The devastating impact of climate change and rising temperatures on the country cannot be ignored any longer by government officials. Jacobabad, Sindh has been one of the world’s few recorded sites which have exceeded a wet-bulb temperature of 35°C, a temperature where human bodies can no longer cool themselves, and is a city where the difference between 1.5°C and 2°C can be the difference between life and death. Temperatures have several times exceeded 49°C in Mohenjodaro. Sibbi and Larkana this year. These levels alone are alarming enough but viewed in the context of the water and electricity crises faced, the situation is close to that of an emergency.

If the impact of global climate change is not curbed, these cities will soon become inhabitable. Unfortunately, most of the inhabitants of these cities live below the poverty line; a canal irrigation system has also cemented many livelihoods, schools and markets in Jacobabad. This indicates that the population is not likely to move out, but that the cities will be subject to severe health crises.

Despite millions of dollars of aid being given, the government’s response is decisively lacklustre. There needs to be strict accountability as to why Jacobabad’s hospitals have no emergency centres for heat stroke victims, or why there is a shortage of beds, despite the USAID water and sanitation project running in Jacobabad, part of a larger $40 million programme in Sindh.

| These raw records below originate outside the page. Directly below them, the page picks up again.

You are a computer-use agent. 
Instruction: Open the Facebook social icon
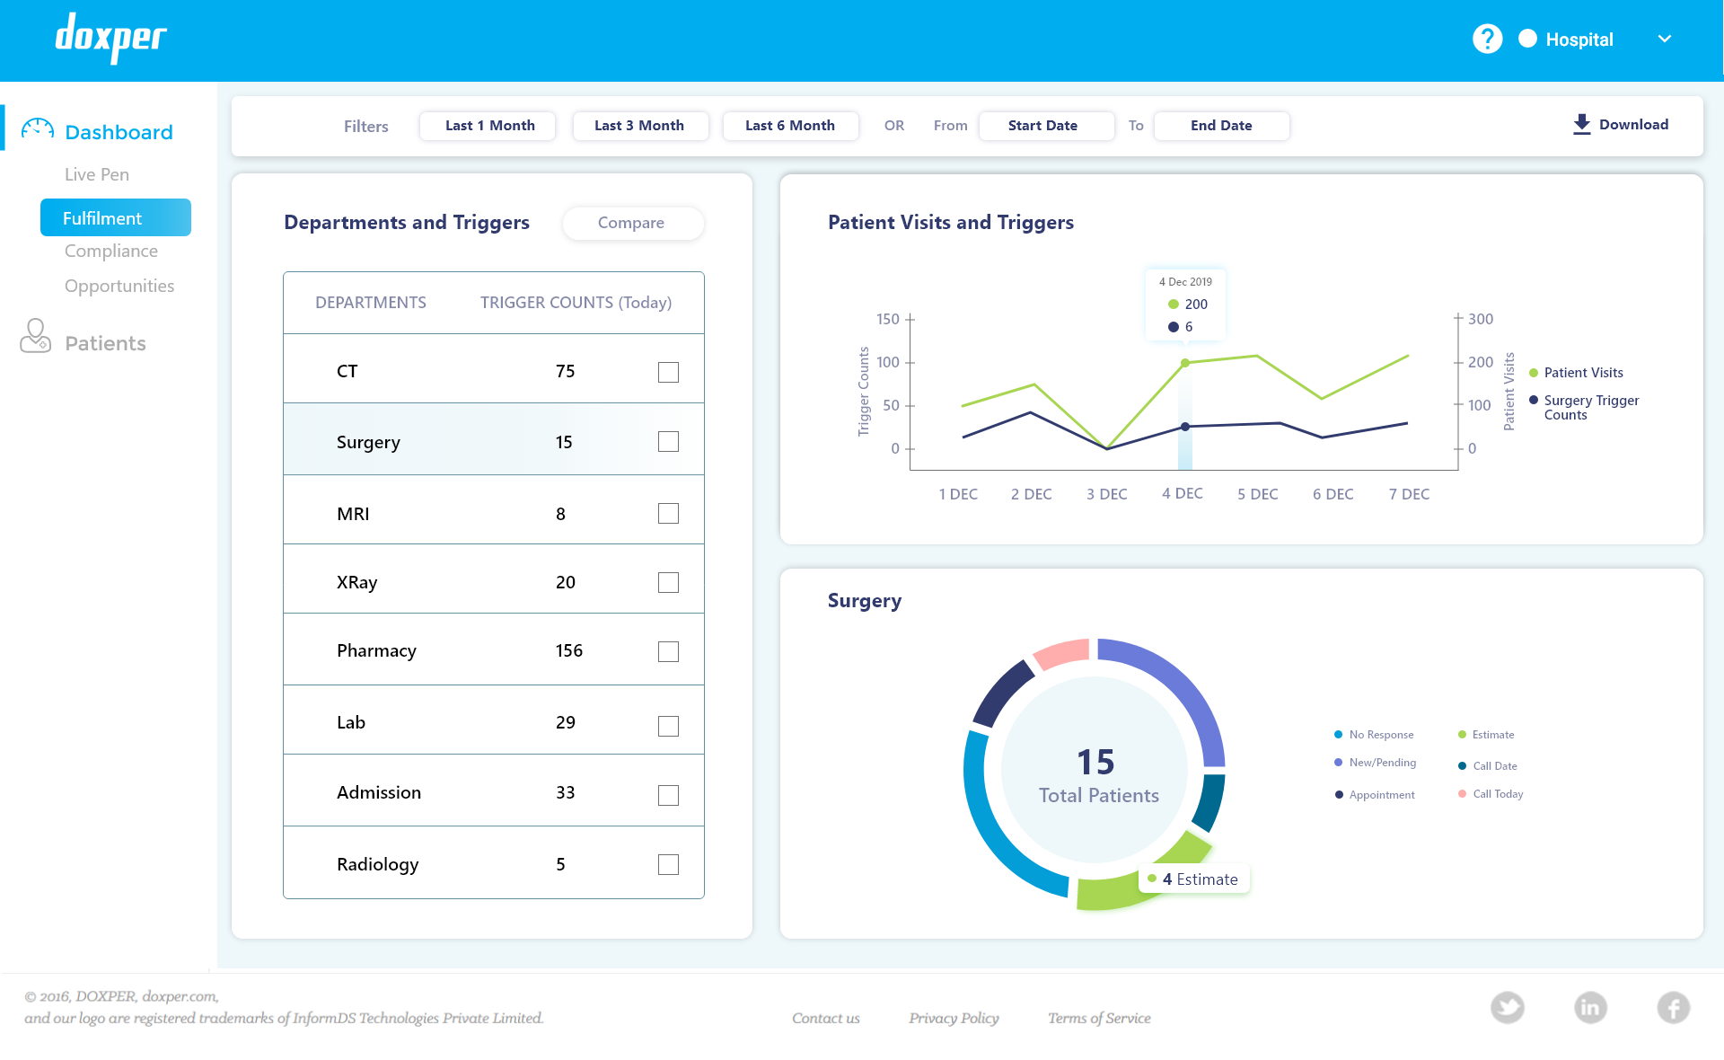pyautogui.click(x=1673, y=1007)
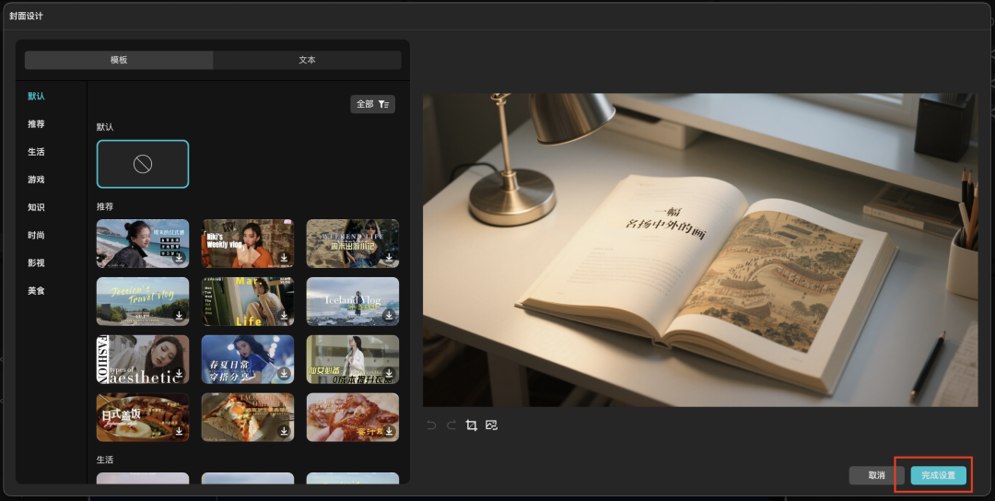Open the 影视 category in sidebar
Viewport: 995px width, 501px height.
point(36,262)
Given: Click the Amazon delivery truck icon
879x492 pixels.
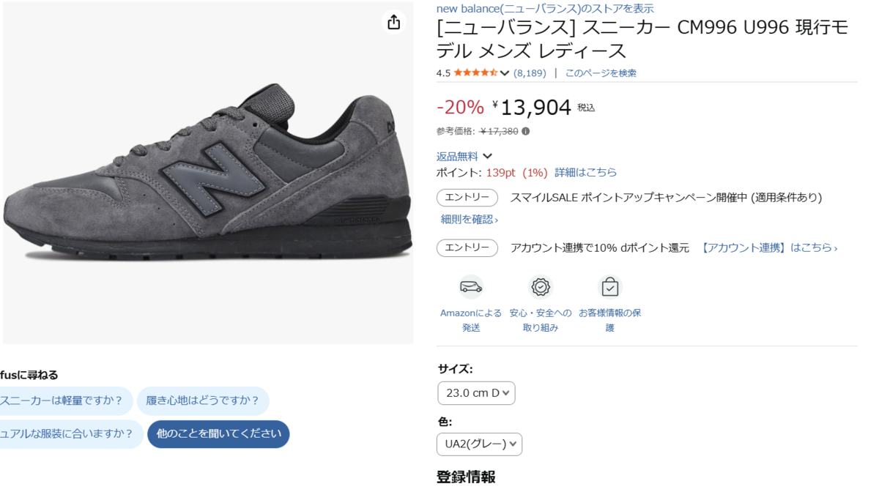Looking at the screenshot, I should coord(471,286).
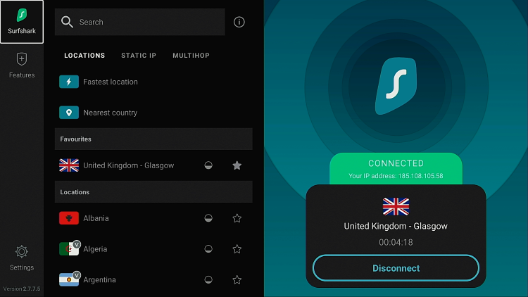The image size is (528, 297).
Task: Switch to the Static IP tab
Action: (x=139, y=56)
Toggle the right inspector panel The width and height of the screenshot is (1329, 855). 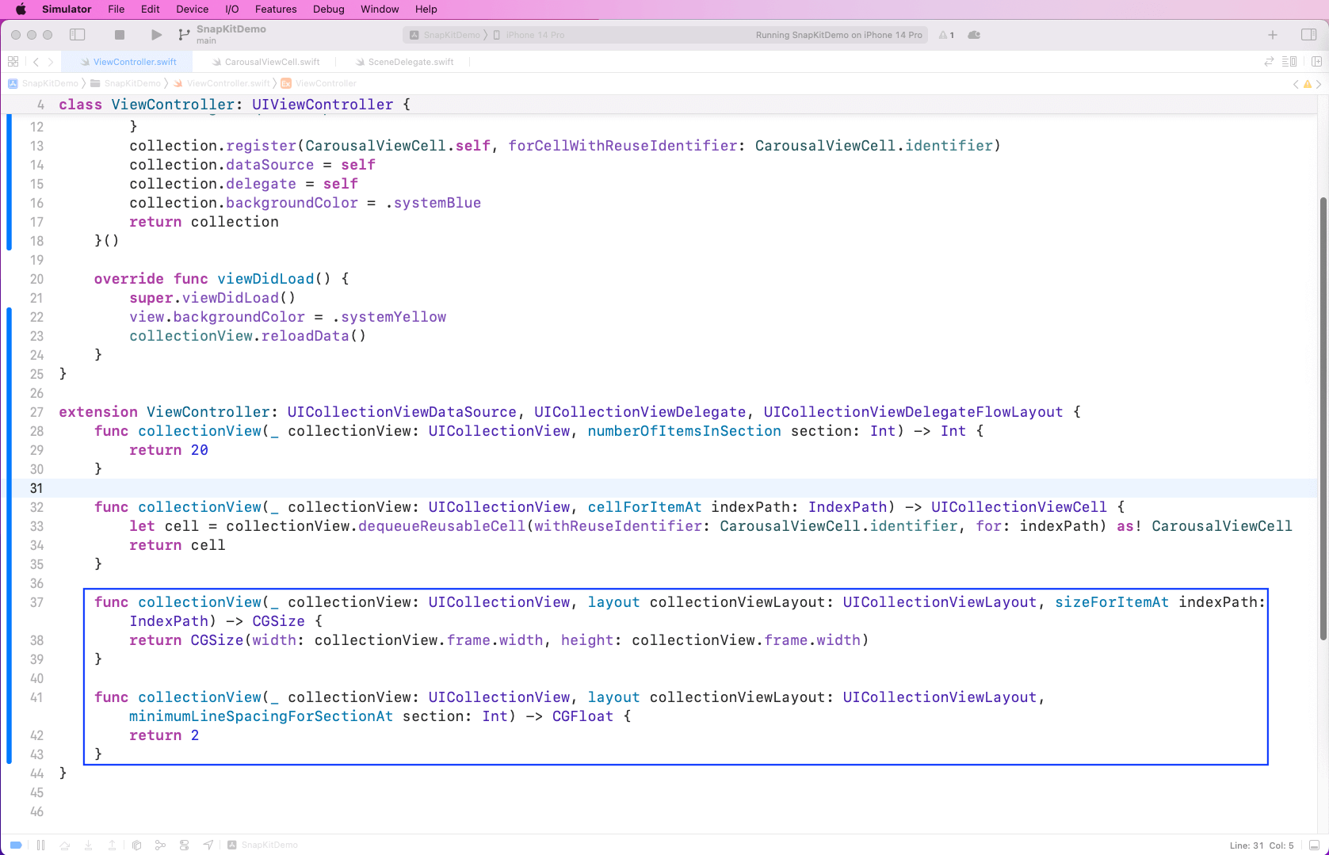1308,35
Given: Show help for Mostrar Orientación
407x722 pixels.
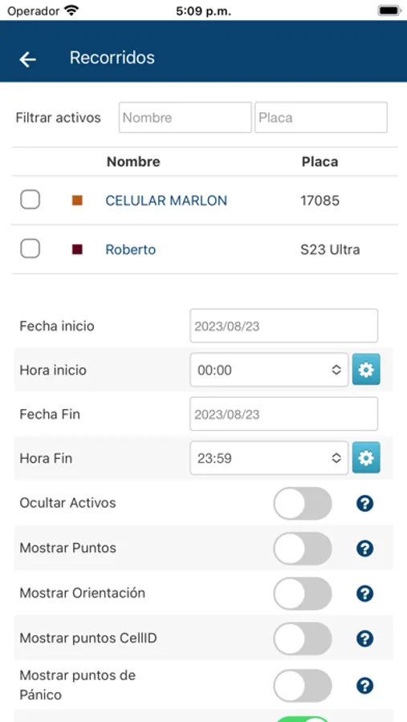Looking at the screenshot, I should (364, 594).
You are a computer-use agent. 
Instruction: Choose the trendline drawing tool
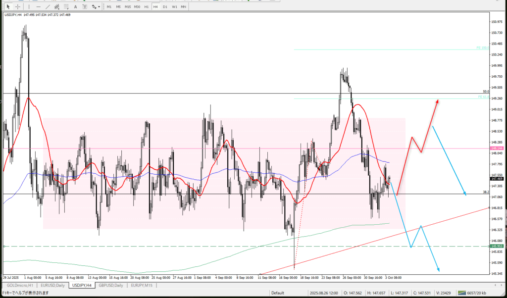coord(48,6)
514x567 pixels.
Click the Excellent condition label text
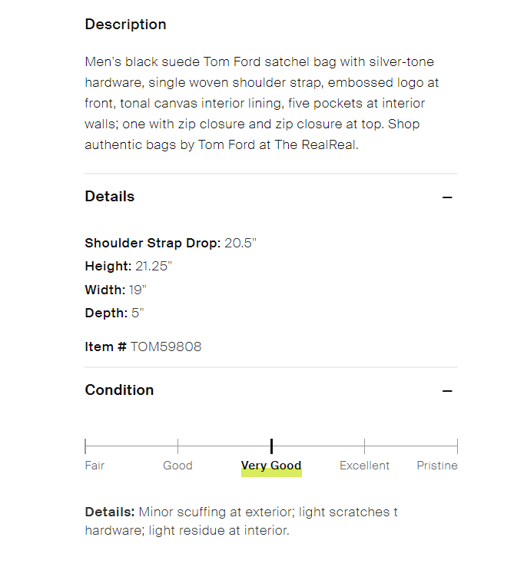(364, 466)
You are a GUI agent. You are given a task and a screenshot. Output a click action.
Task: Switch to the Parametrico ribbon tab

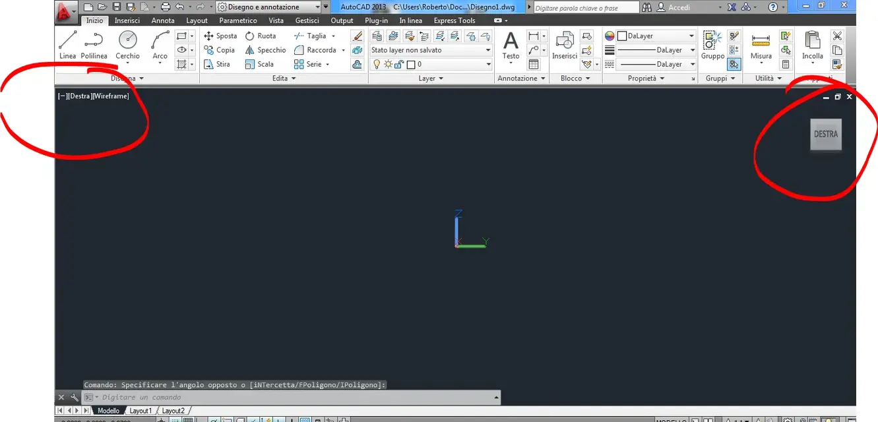(x=237, y=20)
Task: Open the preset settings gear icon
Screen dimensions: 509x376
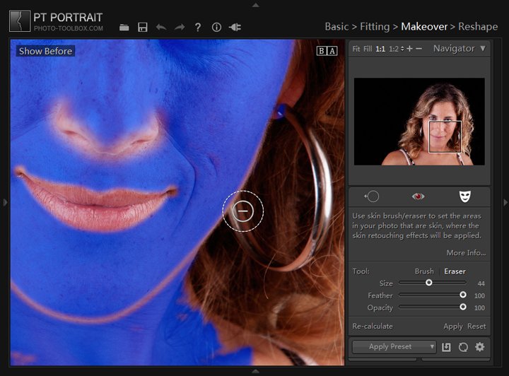Action: click(480, 347)
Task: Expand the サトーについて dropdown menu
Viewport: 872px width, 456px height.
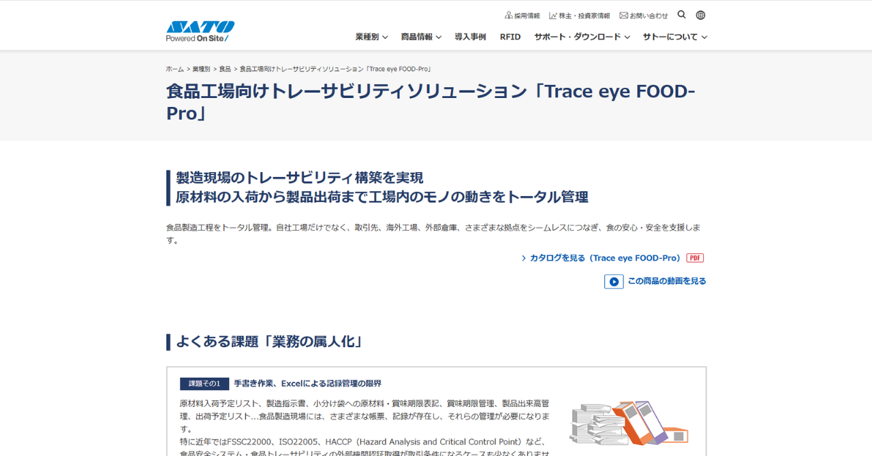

Before that, the Sindh and federal governments need to enact emergency measures considering there are three more months of summer awaiting us. The water crisis faces the province but that does not grant the government an excuse not to provide clean drinking water, as reports indicate that most of the water provided to these cities is severely contaminated. The government must also look into emergency public cooling areas, and formalise partnerships with private water suppliers to ensure that at least the basic needs of the cities’ most vulnerable are being met.